This article is from the American Spectator print magazine. Click here for online access!

One thing about their impeachment fetish: it confirms what they’ve been all about from 2016, if not earlier. They’ve stopped playing by American rules. An election means nothing if you don’t win it. Respect for voters means even less. Sabotage, mendacity, collusion, and insolence pretty much sum up their priorities. They should be ashamed of themselves, but they long ago forgot what shame is. So this is where we are.

In a very ugly mess. If only this were about politics.

But imagine, a jovial fellow running for president is undermined by the outgoing administration and its intelligence services, not to mention the campaign of its anointed successor and all the usual suspects in the press. After his surprise victory, those forces double up to make life hell for him even before he has spent a single night in the White House. A two-year investigation is launched that for all its police-state tendencies comes up dry. That is interpreted as reason enough to redouble and retriple the efforts to destroy him. And just so we’re clear on this, any effort on his part or on the part of his foolhardy defenders to dodge the poison darts and arrows directed his way is invariably seen as new evidence of his impeachability.

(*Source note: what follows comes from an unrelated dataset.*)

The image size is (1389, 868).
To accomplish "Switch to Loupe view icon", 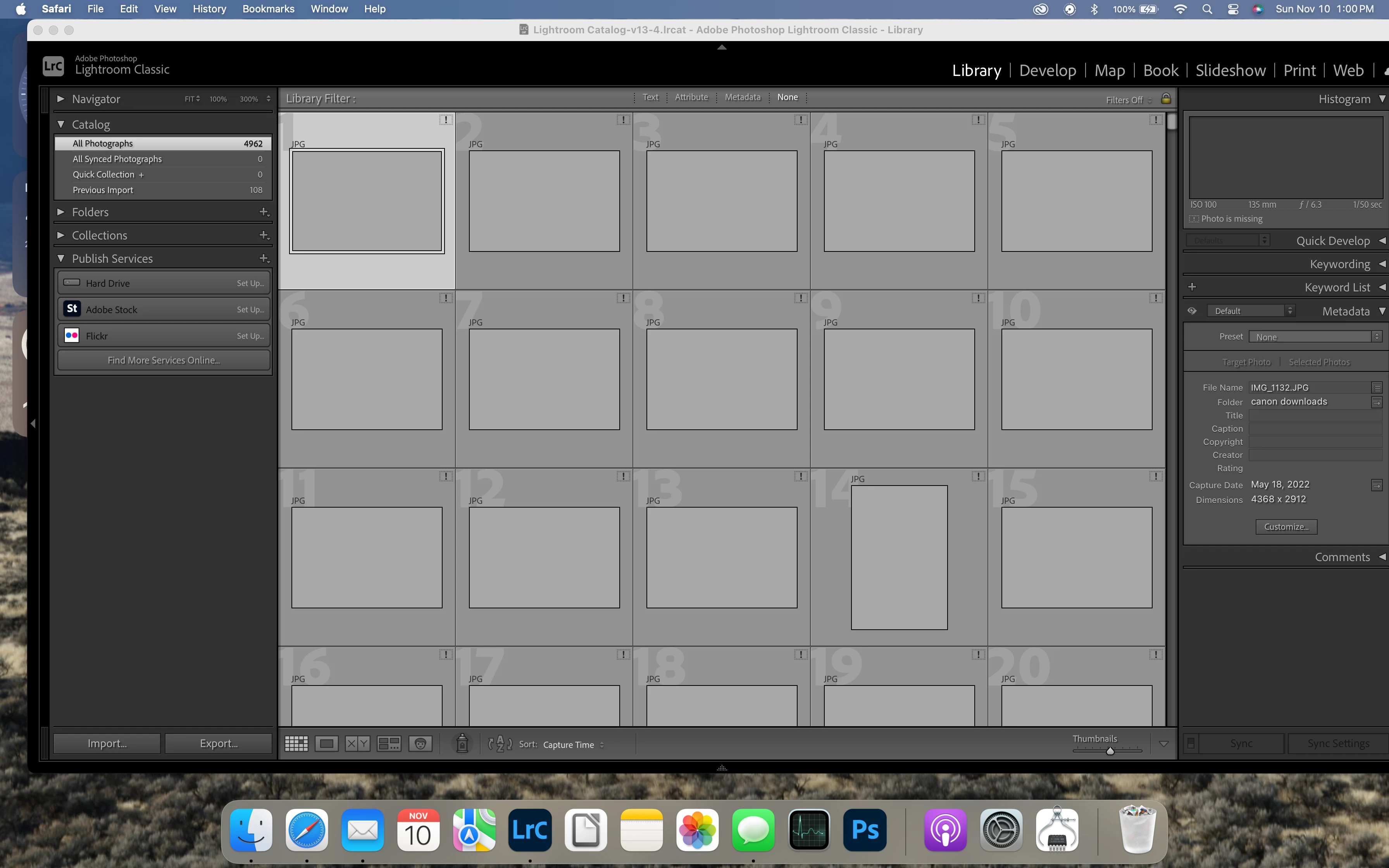I will click(x=327, y=744).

We’ve come to the point that any effort to point out corruption in the so-called intelligence community or on the part of, say, a recent vice president is seen as yet a further reason to impeach and impeach and impeach.

My mind goes back, as it tends to in such moments, to the Watergate-era ouster of Richard Nixon. I remember my grad school colleagues’ drunken celebrations when he resigned, this in culmination of months and months of daily shocker headlines and ever newer charges and supposed revelations that whetted appetites beyond bloodthirstiness. In their fury, none of Nixon’s mad haters could tell you what it is he had really done, or more importantly what the famous “smoking gun” actually entailed. (Readers of Geoff Shepard’s meticulous report on the subject will likely conclude it was confected by Adam Schiff.) We are probably fortunate that Donald Trump has a different personality from Richard Nixon. The latter was ultimately a gentleman. The former isn’t allowed to be, and so he has to play Zorro, forever single-handedly fending off the charges and attacks of the ruling-class hordes. And he does so fearlessly and with unique élan. His haters never learn, and he always has their number.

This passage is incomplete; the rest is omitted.